His role at Uber saw Beatrice leave London last year and move to New York to be with him. Some who knew the Yorks have speculated Beatrice's parents, notorious freebie hunters Prince Andrew and Sarah Ferguson, would have preferred her to marry into a bit more money than Dave.
But others say this is patently not the case: "Of course, Beatrice is a Princess - Dave would feel the need to be successful to marry her. But Dave is from a very well-off background, anyway.
"Jack Brooksbank, Eugenie's boyfriend, isn't a high earner and is still establishing himself. Her parents don't mind at all."
Indeed, Fergie is said to be very upset by the split and had come to view Dave as a son.
Yet their path hasn't always been smooth.
In spite of having made the initial introduction, William had cooled his friendship with Dave, seeing him as "indiscreet", to the extent that he didn't ask him to his wedding in 2011 - a decision that hurt Beatrice very much.
Still, his exuberant personality, in contrast to the privacy-obsessed Royals, was something Fergie in particular relished. 'She adored him,' says one source. However, Dave and Beatrice's lifestyle, enviable as it looked, brought its own problems, too.
In the past couple of years, Beatrice had taken the flak for having gone on 18 holidays in less than two years.
Some close to the Royals felt Dave couldn't resist a good invitation, and Bea, the less confident of the pair, couldn't say no to going with him. The problem with dating a royal, as Kate knows, is there is always the suspicion of social climbing among some of their circle.
So when it became obvious that Dave relished the high life, with Beatrice at his side, some eyebrows were raised.
Others say this was grossly unfair: "Tech companies love their employees to be well-connected and at both Virgin - where he had to persuade celebrities to buy tickets into space for publicity reasons - and Uber, as external relations, Clark needs to network."
But that has had its own repercussions. It emerged last week that Beatrice had left her full-time job at Sandbridge Capital, an elite New York finance house, in order to set up some kind of consultancy backed by them.
It was her fourth job in five years, leading to accusations of her being workshy.
The first suspicions that all wasn't well with Bea's job came earlier this year when, rather than toiling away in Sandbridge's offices on the 23rd floor of the Trump Tower on New York's 5th Avenue, the Princess spent six weeks in the UK.

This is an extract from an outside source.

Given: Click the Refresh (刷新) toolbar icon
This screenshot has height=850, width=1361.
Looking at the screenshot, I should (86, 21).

She was nominally here to attend her grandmother's birthday celebrations, but crammed in plenty of other fun, too.
In May, she attended the wedding of Lord Lovat to Petra Palumbo, her godfather's daughter, as well as the Chelsea Flower Show, a Mayfair fancy dress party and a concert at Windsor for her grandmother. But friends insist that the portrayal of her as someone who prefers deck life to desk life has been unfair.

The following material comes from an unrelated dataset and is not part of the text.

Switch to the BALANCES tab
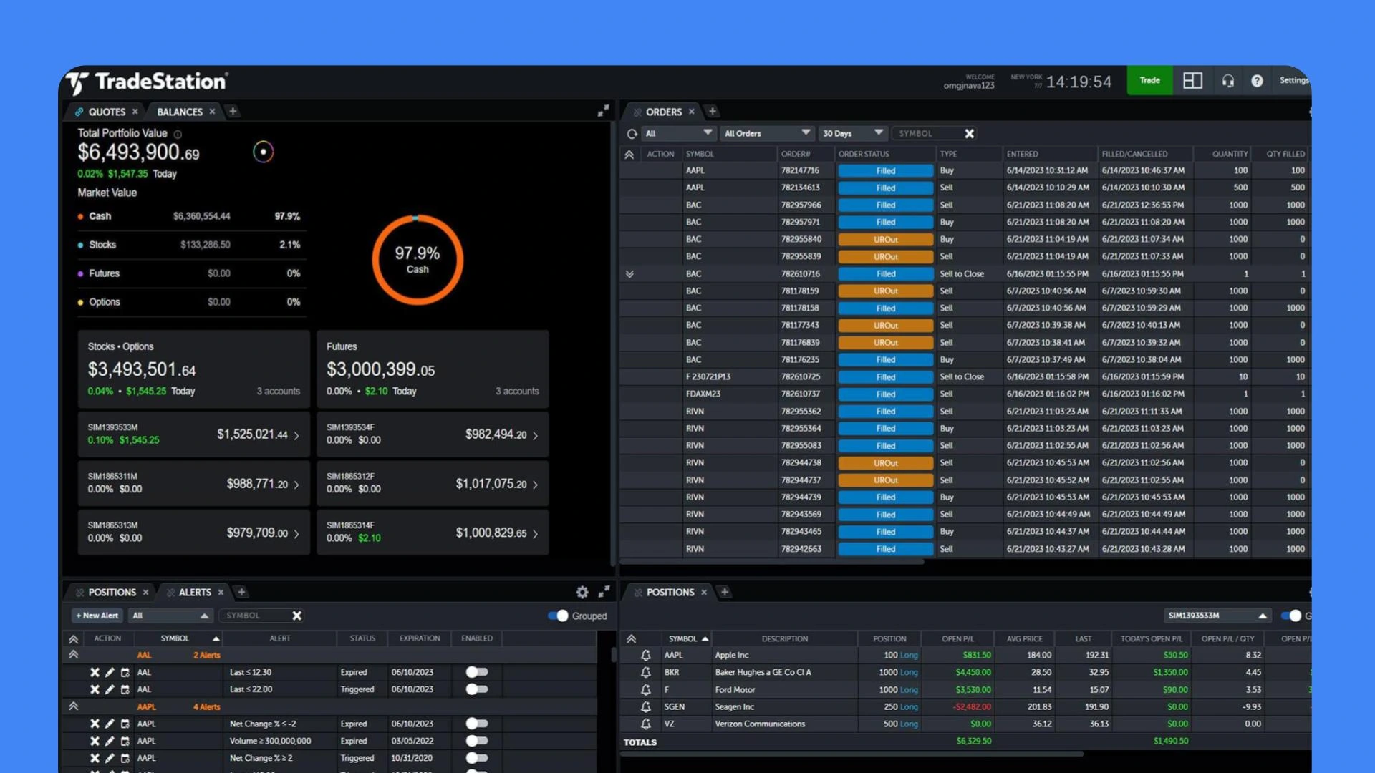 point(179,112)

"Like any girl her age, she's still working things out," said one. 'It's just that she has to do it in public. The idea that she's lazy is simply not true. She wants to work in finance and luxury brands."
Indeed, her academic career was notable for diligence. Head girl of her school, St George's Ascot, she battled dyslexia, yet passed her A-levels with an A and two Bs before going on to get a 2:1 degree in history and the history of ideas from Goldsmiths.
"After all, she does plenty of charity work - with the English National Ballet, Forget Me Not Children's Hospice, the Helen Arkell Dyslexia Centre, the Teenage Cancer Trust and others. She is a good-natured, kind person."
Whether, in due course, her ex-boyfriend will look back and realise how much he's missing and rekindle their relationship remains to be seen.